Python Scrapy不会重试超时连接

时间:2013-12-12 01:55:29

标签: python web-scraping screen-scraping scrapy

我使用了一些代理来抓取某些网站。这是我在settings.py中做的:

# Retry many times since proxies often fail
RETRY_TIMES = 10
# Retry on most error codes since proxies fail for different reasons
RETRY_HTTP_CODES = [500, 503, 504, 400, 403, 404, 408]

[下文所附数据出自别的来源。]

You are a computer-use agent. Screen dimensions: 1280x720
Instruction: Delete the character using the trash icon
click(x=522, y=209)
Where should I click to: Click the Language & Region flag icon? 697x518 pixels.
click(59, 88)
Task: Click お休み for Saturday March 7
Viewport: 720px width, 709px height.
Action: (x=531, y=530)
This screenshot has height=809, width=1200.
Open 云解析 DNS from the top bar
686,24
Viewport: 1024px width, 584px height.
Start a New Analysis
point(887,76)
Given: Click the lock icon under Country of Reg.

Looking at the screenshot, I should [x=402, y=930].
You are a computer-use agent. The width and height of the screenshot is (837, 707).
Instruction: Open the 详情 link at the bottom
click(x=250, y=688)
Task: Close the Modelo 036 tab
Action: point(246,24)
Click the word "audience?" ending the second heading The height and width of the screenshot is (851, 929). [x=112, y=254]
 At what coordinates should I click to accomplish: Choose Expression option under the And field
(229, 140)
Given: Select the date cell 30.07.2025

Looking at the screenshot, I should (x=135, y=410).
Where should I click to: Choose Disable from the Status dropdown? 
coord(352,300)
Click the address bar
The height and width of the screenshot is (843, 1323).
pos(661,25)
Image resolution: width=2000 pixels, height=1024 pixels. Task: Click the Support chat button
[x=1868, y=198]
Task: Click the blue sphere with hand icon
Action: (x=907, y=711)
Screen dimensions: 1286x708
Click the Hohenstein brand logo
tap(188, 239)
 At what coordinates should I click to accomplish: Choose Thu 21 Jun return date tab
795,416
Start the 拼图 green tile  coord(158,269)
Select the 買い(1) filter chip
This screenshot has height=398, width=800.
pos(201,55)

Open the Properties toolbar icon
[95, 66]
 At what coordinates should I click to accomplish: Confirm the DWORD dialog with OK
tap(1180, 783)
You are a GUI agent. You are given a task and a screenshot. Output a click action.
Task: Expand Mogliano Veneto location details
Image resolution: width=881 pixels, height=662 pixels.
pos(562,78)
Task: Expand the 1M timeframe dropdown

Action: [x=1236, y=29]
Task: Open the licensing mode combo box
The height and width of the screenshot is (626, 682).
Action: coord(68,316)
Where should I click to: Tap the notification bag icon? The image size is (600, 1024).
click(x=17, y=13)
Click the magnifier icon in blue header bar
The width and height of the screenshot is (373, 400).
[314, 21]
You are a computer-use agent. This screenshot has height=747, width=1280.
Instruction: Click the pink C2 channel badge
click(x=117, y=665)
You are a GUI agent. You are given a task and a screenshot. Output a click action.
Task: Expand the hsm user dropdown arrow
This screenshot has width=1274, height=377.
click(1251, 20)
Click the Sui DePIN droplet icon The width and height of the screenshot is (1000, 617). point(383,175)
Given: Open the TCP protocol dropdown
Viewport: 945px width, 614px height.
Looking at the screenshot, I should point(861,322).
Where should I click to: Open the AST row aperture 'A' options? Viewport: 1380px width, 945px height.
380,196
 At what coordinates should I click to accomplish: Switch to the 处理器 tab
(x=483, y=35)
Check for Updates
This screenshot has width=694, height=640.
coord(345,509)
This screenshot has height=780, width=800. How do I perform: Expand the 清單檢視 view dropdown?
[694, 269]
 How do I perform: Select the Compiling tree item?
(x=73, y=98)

DOWNLOAD_DELAY = 3 # 5,000 ms of delay

DOWNLOADER_MIDDLEWARES = {
                    'scrapy.contrib.downloadermiddleware.useragent.UserAgentMiddleware' : None,
                    'myspider.comm.rotate_useragent.RotateUserAgentMiddleware' : 100,

                    'scrapy.contrib.downloadermiddleware.retry.RetryMiddleware': 200,
                    'myspider.comm.random_proxy.RandomProxyMiddleware': 300,

                    'scrapy.contrib.downloadermiddleware.httpproxy.HttpProxyMiddleware': 400,
                }

我还有一个代理下载中间件,它有以下方法:

def process_request(self, request, spider):
    log('Requesting url %s with proxy %s...' % (request.url, proxy))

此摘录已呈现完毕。